[Start of Attachment]

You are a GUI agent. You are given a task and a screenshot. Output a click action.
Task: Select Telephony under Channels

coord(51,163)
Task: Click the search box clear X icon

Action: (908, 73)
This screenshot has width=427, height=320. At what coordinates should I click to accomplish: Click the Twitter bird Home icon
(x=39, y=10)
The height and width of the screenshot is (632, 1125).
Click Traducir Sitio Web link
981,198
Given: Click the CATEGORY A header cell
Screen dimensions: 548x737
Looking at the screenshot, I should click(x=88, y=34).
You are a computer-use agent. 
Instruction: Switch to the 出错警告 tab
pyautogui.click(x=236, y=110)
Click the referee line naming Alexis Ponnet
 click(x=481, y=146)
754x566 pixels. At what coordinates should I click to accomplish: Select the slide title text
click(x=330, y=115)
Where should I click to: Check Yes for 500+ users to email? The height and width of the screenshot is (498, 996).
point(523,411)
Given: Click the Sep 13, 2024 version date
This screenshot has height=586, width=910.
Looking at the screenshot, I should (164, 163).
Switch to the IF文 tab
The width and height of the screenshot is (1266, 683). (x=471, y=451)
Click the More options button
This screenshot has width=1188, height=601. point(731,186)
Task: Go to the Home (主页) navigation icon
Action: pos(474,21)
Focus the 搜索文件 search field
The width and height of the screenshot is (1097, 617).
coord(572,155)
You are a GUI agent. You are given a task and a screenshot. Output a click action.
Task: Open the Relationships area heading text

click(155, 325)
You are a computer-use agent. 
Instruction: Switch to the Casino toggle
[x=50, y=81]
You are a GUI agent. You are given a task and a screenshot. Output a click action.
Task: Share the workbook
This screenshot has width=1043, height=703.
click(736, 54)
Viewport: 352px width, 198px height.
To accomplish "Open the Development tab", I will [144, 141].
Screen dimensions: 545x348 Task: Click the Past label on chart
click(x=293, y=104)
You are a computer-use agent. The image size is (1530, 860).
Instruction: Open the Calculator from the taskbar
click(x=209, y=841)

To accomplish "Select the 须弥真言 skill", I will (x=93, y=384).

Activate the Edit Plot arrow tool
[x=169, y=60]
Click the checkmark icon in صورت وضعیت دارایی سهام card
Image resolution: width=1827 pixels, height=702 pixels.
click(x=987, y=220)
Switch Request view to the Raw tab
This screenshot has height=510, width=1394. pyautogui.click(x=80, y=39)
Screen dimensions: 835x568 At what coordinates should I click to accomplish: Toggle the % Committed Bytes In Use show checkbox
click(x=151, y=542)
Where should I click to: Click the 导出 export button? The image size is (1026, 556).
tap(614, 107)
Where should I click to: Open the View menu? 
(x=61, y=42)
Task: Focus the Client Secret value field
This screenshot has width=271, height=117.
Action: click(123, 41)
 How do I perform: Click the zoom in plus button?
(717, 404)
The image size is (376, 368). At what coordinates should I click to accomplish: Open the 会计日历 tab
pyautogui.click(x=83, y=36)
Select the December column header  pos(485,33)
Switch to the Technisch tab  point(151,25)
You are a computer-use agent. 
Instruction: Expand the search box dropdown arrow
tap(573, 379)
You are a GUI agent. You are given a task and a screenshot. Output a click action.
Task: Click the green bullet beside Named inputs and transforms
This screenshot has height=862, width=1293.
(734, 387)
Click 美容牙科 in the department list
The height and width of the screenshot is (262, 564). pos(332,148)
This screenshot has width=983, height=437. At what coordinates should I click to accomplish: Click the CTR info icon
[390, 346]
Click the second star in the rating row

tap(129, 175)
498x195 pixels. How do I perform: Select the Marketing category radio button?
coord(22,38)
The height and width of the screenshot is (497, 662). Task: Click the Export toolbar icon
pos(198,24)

[End of Attachment]

### TASK DESCRIPTION
Return every line of the listing above where "will" appears.

### SOLVED EXERCISE
To accomplish "Open the Development tab", I will [144, 141].
To accomplish "Select the 须弥真言 skill", I will (x=93, y=384).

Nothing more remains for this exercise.